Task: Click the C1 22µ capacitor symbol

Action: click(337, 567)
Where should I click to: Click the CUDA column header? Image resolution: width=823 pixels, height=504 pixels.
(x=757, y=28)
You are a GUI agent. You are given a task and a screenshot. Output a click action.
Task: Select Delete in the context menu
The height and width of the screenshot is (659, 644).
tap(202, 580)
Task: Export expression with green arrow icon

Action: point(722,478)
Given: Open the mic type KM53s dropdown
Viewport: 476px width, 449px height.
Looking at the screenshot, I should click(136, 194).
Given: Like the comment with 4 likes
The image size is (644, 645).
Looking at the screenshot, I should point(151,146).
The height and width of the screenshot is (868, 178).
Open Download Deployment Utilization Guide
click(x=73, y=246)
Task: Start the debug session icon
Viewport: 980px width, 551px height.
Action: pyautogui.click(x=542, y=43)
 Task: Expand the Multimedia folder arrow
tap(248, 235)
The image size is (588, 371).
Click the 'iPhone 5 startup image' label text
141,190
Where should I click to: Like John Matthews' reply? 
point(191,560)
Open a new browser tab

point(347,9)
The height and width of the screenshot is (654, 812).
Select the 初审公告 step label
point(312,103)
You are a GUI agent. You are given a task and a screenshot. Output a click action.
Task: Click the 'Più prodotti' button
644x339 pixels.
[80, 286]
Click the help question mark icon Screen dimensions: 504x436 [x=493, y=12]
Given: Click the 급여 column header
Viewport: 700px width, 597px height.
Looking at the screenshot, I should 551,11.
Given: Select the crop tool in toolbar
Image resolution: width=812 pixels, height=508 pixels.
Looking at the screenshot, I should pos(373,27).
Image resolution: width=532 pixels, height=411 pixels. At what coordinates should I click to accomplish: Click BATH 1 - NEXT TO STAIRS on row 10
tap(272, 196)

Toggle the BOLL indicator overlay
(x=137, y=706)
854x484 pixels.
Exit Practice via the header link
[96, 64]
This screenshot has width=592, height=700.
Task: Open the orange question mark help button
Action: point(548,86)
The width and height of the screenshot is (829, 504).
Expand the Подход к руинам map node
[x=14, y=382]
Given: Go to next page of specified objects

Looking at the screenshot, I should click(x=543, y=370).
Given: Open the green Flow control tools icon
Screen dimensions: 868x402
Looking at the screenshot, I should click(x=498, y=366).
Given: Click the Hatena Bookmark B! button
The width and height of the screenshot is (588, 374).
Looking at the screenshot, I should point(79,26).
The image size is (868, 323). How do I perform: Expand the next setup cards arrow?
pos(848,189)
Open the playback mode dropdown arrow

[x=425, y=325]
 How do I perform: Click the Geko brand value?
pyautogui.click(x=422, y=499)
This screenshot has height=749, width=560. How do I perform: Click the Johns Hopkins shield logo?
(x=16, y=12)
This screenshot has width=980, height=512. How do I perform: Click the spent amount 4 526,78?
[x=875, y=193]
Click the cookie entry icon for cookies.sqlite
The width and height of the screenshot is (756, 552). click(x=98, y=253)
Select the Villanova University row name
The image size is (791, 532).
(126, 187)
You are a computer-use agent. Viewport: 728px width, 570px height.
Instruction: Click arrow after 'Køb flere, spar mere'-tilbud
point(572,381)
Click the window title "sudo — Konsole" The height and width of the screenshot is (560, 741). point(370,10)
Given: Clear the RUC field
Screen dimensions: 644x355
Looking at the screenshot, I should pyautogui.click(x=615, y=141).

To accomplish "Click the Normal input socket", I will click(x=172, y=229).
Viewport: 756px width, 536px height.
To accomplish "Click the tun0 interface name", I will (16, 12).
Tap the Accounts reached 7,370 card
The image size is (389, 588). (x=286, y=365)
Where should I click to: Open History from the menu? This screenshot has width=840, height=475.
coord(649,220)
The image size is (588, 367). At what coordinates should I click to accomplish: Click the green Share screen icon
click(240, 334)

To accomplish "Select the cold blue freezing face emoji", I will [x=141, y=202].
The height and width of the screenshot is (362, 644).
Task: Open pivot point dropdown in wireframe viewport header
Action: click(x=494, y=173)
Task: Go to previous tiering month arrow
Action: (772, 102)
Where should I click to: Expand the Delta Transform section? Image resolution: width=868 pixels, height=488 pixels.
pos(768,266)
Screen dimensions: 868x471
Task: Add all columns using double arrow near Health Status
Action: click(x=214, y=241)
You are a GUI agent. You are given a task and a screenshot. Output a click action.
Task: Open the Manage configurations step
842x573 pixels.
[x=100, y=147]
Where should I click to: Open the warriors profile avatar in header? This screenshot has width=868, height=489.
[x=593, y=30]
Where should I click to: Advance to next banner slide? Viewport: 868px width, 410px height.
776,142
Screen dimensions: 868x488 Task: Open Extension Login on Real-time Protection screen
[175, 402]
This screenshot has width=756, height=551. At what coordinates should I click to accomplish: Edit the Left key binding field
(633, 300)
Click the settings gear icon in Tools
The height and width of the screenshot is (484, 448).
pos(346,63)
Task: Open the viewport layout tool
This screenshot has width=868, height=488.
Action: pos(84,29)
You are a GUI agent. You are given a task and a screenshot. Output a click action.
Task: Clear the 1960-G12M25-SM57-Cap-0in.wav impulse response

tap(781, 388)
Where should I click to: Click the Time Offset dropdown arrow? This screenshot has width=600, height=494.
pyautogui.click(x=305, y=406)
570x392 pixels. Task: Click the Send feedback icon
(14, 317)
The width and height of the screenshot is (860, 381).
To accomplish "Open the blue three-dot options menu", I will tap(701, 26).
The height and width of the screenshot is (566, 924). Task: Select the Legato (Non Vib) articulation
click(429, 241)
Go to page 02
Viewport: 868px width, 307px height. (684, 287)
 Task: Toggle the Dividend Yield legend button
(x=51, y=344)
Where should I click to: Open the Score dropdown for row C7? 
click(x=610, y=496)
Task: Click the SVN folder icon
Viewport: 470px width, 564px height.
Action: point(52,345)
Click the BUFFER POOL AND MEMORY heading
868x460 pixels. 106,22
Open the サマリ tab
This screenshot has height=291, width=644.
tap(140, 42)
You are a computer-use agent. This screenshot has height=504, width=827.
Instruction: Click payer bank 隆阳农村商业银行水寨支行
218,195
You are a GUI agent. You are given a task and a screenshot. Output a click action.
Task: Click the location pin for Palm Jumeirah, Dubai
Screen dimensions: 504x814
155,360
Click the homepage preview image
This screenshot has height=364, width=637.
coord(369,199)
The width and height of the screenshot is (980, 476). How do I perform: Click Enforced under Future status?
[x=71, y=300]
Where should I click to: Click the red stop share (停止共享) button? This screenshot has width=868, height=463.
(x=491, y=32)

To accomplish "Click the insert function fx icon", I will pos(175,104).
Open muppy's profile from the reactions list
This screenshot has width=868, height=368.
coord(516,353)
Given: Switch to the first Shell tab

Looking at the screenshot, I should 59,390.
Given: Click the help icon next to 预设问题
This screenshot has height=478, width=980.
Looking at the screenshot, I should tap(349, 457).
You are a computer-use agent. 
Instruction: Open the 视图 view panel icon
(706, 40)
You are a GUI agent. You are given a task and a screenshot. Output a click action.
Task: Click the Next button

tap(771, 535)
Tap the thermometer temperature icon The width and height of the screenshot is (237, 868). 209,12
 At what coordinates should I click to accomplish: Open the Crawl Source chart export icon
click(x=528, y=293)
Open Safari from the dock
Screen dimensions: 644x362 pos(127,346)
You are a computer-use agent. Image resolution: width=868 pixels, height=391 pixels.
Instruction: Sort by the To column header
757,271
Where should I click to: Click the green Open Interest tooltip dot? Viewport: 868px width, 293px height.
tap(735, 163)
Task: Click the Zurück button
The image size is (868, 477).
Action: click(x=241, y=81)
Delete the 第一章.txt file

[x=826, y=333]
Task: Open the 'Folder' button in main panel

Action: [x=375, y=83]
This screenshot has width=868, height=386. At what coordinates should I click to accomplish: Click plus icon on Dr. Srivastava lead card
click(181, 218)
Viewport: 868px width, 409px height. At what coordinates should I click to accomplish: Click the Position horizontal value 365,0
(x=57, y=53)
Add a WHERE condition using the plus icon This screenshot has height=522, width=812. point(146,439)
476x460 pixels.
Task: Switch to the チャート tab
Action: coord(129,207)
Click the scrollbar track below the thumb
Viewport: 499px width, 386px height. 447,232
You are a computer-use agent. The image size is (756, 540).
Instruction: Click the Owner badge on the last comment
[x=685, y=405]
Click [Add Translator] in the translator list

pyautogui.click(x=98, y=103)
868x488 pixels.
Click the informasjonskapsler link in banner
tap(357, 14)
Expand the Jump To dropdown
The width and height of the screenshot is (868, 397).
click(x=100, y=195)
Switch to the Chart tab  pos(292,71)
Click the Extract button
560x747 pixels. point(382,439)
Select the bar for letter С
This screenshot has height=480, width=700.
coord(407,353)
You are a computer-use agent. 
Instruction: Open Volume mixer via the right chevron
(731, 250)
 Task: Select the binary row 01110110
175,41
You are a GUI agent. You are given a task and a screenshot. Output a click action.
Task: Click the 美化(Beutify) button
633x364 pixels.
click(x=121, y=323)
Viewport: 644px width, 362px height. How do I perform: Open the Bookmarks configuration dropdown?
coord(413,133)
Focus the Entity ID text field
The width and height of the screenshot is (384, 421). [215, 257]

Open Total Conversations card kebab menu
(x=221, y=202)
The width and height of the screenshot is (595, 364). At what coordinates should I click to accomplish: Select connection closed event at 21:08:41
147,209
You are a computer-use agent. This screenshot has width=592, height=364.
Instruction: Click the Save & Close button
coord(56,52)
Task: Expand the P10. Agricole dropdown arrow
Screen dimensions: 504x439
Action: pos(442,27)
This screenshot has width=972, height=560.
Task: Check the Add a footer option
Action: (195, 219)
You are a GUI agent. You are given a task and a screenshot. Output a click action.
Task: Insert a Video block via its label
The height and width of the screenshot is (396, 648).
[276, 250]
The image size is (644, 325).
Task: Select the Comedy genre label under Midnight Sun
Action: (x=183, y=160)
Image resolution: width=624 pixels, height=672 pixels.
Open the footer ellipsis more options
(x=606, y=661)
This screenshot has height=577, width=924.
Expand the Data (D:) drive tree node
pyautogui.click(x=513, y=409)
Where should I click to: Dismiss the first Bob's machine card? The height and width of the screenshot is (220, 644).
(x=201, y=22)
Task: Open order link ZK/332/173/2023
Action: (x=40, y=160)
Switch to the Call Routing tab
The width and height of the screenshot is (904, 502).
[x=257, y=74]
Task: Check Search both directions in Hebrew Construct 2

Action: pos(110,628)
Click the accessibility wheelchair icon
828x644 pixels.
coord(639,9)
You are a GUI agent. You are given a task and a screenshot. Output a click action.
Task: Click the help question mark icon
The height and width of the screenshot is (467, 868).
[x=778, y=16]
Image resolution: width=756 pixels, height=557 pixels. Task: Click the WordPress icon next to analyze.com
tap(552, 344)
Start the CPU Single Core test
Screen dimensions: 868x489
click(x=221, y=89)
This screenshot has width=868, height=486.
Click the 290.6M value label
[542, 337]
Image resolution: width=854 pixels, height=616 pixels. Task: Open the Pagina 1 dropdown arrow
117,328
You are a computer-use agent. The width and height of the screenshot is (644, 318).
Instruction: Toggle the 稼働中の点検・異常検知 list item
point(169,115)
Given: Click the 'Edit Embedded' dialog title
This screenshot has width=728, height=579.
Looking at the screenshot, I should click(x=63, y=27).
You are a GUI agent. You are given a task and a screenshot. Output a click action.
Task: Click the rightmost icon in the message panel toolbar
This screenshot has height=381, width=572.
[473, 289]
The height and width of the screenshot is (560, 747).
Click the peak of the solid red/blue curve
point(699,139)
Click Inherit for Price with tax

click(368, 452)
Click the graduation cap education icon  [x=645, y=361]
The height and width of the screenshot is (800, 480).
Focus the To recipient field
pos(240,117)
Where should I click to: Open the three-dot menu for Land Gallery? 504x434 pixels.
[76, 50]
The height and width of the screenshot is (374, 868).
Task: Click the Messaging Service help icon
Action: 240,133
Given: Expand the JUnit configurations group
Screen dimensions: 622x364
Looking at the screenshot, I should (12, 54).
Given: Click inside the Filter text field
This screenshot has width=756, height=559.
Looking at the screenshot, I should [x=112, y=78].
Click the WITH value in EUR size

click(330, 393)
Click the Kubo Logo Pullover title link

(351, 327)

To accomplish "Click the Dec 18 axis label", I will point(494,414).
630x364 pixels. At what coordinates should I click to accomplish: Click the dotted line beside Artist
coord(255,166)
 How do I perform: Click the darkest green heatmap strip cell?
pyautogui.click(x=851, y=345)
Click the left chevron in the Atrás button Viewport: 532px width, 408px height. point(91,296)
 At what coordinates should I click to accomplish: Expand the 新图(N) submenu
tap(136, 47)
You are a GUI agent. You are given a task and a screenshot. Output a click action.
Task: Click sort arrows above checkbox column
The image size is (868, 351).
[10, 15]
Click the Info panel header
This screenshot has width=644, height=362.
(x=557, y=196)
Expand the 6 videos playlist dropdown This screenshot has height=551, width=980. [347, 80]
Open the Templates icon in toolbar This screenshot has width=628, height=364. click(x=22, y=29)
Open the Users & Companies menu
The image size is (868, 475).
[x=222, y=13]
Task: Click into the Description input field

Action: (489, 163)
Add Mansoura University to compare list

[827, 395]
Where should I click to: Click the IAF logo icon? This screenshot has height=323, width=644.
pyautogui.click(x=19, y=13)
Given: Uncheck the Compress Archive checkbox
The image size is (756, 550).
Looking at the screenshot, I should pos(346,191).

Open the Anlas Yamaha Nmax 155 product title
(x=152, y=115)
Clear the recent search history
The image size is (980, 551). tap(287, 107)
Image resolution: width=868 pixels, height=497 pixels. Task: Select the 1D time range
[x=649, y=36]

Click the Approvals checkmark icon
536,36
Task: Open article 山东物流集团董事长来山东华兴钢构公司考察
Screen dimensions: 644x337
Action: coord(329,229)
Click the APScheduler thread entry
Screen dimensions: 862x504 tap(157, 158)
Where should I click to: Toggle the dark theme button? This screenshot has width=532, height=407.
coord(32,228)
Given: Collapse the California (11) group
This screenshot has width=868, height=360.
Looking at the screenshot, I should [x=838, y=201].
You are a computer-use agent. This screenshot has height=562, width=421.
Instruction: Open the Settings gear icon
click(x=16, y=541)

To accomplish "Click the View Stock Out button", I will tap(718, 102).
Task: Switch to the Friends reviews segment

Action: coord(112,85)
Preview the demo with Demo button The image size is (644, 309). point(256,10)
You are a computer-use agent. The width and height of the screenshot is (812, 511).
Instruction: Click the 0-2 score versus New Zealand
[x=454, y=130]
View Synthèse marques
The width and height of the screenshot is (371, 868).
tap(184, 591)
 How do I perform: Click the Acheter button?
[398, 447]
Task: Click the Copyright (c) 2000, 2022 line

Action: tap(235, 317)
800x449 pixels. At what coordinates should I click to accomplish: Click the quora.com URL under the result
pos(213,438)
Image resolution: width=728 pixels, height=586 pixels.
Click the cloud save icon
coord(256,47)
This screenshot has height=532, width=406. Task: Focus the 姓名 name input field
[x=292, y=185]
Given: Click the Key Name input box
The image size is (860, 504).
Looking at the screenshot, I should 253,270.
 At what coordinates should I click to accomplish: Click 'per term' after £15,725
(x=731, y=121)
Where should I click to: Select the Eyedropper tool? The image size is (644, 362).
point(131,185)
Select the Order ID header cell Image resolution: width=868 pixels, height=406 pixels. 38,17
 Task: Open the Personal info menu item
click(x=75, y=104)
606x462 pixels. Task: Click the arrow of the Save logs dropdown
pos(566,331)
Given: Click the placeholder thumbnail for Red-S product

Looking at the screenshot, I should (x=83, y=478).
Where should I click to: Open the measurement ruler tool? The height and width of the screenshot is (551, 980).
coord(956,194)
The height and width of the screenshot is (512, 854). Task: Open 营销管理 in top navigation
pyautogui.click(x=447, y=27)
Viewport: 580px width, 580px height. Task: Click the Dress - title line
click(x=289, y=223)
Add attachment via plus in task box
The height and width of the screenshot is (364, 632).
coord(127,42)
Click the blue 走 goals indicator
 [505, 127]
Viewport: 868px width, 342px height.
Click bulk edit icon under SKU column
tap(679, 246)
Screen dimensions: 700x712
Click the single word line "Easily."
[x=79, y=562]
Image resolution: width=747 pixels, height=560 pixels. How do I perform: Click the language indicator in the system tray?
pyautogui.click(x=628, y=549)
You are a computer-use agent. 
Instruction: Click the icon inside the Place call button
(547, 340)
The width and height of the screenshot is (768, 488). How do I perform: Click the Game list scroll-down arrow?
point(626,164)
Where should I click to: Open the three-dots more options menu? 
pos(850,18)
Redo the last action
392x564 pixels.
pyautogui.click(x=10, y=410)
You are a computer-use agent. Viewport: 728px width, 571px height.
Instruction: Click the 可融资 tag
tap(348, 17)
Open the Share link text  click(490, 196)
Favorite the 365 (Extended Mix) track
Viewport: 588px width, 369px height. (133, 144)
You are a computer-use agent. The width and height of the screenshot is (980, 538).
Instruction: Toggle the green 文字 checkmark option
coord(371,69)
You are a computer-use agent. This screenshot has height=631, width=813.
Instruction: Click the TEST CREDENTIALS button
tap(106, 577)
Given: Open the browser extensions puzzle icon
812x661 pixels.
- - - - -
__What to work on__.
Rewrite the lines of the listing above as a numbered list, starting at the line that contains "630x364 pixels. At" and ending at the line that contains "pyautogui.click(x=851, y=345)", with blank lines left out.

__Completed task__.
1. 630x364 pixels. At what coordinates should I click to accomplish: Click the dotted line beside Artist
2. coord(255,166)
3.  How do I perform: Click the darkest green heatmap strip cell?
4. pyautogui.click(x=851, y=345)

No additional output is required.